Two years ago I wrote about becoming a “school” parent, when my oldest child started Kindergarten. Unbelievably, this September as we all head back-to-school I become a “school” parent times two, when I bring my daughter to her first day of school. She’s five years old going on 15 and right now I can hear her singing loudly to herself, while dancing around the backyard in her pyjamas and a dress. To say she is spirited, well we can’t find a better word for her amazing uniqueness.
She starts school in a week and, like last time, it leaves me wondering where the time has gone. Again, there is a sense of sadness (for myself) and excitement (for her). Trepidation too.
Eleanor was conceived 6 short weeks from a miscarriage; an amazing convergence of all the right things at all the right time. From the first moment I laid eyes on her, I was deeply in love. She came out of the womb silently, sleepily and rather than screaming red-faced like her brother before her, and like every birth experience I witnessed on television, she saved her lungs for later and chose to curl up on my chest content to just fall back asleep. It was our panic as parents that made the nurse shake her to prove she did have a set of lungs, and she was okay with using them.
We had weeks of quiet reverie, while my in-laws helped entertain my oldest child leaving Ellie and I to spend sleepy days on the couch just getting to know each other. It was there that our bubble was first threatened, when the phone rang innocently and I turned her over in my arms to answer it.

++++++++

**Work order 1**
In the essay about a daughter starting school, how many weeks after a miscarriage was Eleanor conceived?
**Work order 2**
In the essay about a daughter starting school, rewrite the passage from "Eleanor was conceived" up to and including "with using them.", substituting "midwife" for "nurse".
**Work order 3**
Decide whether each statement agrees with the essay about a daughter starting school, answering yes or no and quoting the words that settle it: (a) The daughter begins school in a week. (b) At birth, Eleanor screamed red-faced like her brother. (c) The writer's own parents looked after the oldest child in the weeks after Eleanor's birth.

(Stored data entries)
++++++++

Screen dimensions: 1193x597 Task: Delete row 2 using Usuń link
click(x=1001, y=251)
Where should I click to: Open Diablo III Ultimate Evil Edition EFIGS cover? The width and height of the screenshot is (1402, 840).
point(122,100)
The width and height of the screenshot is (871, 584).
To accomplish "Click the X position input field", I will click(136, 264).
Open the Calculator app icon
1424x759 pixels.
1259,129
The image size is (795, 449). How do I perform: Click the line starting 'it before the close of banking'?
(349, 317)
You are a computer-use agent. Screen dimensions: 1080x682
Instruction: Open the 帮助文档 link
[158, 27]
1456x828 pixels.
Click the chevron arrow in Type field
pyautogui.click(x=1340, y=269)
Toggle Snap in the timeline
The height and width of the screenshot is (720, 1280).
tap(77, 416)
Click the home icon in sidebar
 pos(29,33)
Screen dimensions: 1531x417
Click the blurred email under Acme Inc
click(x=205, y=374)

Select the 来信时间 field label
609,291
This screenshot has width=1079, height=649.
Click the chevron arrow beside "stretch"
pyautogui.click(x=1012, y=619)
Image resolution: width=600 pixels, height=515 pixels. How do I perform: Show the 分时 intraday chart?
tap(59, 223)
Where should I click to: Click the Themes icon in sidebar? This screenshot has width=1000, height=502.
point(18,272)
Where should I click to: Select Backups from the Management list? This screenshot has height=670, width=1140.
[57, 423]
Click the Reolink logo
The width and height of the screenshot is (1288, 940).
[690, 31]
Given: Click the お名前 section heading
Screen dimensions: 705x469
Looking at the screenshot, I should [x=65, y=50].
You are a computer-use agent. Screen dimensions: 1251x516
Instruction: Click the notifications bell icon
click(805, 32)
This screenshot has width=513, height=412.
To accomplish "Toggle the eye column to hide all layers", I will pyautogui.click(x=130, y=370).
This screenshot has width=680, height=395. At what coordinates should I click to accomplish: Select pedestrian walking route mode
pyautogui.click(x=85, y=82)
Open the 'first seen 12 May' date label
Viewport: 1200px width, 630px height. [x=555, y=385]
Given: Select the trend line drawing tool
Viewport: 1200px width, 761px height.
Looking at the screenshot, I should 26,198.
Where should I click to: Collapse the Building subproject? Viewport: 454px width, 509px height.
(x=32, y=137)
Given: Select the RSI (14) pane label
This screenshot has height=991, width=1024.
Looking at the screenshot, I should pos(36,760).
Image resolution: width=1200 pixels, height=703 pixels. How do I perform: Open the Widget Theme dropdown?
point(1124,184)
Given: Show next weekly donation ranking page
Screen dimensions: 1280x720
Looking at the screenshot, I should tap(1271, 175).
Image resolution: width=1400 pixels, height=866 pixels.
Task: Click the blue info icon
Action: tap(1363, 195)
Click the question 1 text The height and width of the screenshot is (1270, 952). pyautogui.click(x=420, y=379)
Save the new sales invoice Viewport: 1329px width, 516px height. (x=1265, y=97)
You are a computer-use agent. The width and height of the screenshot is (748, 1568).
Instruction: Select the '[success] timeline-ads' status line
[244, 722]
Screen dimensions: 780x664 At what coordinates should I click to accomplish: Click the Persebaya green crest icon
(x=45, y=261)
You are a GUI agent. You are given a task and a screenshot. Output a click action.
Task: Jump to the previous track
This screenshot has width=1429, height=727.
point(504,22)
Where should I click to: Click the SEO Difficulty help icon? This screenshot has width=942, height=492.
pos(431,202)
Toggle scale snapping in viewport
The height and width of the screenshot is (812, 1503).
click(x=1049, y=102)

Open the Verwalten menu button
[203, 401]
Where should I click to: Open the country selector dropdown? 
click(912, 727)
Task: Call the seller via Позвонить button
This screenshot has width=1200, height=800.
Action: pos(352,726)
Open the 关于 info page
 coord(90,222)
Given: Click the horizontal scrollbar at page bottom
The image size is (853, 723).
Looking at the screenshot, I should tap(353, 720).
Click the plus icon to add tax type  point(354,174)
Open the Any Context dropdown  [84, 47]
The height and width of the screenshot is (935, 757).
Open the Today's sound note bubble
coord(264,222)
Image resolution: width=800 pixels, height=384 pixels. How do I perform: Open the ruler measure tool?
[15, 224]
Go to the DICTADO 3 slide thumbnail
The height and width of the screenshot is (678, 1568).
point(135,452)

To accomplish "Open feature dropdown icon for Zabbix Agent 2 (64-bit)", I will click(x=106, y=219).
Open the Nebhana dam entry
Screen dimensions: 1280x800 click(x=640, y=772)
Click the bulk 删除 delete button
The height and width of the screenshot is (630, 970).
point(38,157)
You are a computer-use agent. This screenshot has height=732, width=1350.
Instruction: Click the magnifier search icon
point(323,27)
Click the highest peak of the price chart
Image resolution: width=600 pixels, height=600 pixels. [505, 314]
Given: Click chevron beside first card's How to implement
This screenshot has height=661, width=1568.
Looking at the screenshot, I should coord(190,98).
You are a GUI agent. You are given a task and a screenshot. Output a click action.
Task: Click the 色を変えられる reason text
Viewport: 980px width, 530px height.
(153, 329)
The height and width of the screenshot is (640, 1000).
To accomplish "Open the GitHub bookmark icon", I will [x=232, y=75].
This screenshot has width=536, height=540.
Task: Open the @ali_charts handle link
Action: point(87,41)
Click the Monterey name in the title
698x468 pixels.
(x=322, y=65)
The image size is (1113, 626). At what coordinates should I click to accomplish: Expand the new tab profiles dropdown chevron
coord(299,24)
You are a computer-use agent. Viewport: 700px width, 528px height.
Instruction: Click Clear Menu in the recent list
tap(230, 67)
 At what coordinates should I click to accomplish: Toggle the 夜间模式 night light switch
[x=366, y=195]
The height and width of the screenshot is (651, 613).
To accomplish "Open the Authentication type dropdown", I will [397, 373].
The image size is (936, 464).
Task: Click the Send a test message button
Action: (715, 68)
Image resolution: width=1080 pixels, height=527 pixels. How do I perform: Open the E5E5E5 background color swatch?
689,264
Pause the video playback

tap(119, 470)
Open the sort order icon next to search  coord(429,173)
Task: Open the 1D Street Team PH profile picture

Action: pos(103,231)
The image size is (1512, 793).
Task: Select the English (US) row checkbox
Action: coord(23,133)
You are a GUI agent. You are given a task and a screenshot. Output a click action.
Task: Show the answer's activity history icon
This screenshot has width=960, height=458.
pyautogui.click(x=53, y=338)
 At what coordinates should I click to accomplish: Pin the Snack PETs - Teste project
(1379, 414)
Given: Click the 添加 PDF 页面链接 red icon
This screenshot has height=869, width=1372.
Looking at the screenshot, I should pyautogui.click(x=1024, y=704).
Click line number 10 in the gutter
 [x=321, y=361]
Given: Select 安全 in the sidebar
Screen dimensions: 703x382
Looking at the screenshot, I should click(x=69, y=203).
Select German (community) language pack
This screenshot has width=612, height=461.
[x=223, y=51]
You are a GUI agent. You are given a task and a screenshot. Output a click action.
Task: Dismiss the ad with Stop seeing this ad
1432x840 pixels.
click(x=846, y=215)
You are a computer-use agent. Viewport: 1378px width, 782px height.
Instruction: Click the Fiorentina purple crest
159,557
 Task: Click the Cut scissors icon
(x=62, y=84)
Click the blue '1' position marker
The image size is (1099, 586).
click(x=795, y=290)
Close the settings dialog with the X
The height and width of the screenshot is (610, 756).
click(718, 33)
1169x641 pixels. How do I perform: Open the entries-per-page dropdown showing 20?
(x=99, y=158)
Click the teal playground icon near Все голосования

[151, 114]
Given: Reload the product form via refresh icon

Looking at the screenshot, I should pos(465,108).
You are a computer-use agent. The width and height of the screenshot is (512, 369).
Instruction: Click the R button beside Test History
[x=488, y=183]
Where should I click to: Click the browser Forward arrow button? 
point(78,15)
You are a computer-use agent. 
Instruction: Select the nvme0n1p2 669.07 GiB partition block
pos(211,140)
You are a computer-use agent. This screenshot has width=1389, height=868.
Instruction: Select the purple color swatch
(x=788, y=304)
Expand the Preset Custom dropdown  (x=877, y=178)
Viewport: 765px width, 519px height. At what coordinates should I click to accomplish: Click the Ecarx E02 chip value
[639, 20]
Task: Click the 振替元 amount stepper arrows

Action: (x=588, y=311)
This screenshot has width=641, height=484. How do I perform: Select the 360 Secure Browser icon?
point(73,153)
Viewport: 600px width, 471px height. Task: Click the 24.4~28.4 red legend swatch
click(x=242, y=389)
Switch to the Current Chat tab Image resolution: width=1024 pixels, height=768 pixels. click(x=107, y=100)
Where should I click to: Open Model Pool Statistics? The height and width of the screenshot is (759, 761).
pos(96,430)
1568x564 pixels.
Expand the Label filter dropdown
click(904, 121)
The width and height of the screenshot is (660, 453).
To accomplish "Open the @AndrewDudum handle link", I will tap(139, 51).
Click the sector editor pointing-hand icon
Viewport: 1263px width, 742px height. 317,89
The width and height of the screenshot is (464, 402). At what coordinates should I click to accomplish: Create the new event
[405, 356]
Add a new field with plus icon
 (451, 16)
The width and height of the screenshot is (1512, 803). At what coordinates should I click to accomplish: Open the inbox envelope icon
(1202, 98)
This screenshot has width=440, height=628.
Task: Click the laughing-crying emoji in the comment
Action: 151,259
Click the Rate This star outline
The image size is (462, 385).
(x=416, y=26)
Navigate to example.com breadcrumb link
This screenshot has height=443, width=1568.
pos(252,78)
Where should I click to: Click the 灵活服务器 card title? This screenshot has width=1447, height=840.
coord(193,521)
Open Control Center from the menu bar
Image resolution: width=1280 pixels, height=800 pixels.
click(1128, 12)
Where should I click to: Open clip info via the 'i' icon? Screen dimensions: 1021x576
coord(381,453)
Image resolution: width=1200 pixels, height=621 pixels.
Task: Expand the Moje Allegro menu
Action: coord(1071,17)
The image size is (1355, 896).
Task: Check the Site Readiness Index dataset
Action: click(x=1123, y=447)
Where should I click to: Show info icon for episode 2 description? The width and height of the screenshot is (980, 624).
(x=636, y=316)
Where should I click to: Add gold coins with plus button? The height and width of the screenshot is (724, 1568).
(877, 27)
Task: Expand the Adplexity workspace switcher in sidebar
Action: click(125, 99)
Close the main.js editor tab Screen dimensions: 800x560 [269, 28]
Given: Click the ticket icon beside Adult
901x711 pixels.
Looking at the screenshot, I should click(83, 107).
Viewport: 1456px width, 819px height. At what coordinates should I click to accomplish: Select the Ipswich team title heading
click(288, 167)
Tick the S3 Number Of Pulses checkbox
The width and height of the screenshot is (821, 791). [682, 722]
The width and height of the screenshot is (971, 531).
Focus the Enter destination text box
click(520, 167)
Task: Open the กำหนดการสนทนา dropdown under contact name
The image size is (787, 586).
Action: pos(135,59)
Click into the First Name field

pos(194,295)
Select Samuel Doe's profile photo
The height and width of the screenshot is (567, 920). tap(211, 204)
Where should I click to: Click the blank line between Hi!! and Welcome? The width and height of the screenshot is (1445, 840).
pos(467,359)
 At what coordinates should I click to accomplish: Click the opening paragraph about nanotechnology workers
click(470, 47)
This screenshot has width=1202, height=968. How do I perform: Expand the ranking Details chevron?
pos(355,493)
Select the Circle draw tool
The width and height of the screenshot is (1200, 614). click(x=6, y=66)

++++++++

**Problem solution 1**
Eleanor was conceived 6 short weeks from a miscarriage.

**Problem solution 2**
Eleanor was conceived 6 short weeks from a miscarriage; an amazing convergence of all the right things at all the right time. From the first moment I laid eyes on her, I was deeply in love. She came out of the womb silently, sleepily and rather than screaming red-faced like her brother before her, and like every birth experience I witnessed on television, she saved her lungs for later and chose to curl up on my chest content to just fall back asleep. It was our panic as parents that made the midwife shake her to prove she did have a set of lungs, and she was okay with using them.

**Problem solution 3**
(a) Yes: "She starts school in a week."
(b) No: "She came out of the womb silently, sleepily and rather than screaming red-faced like her brother before her."
(c) No: "my in-laws helped entertain my oldest child."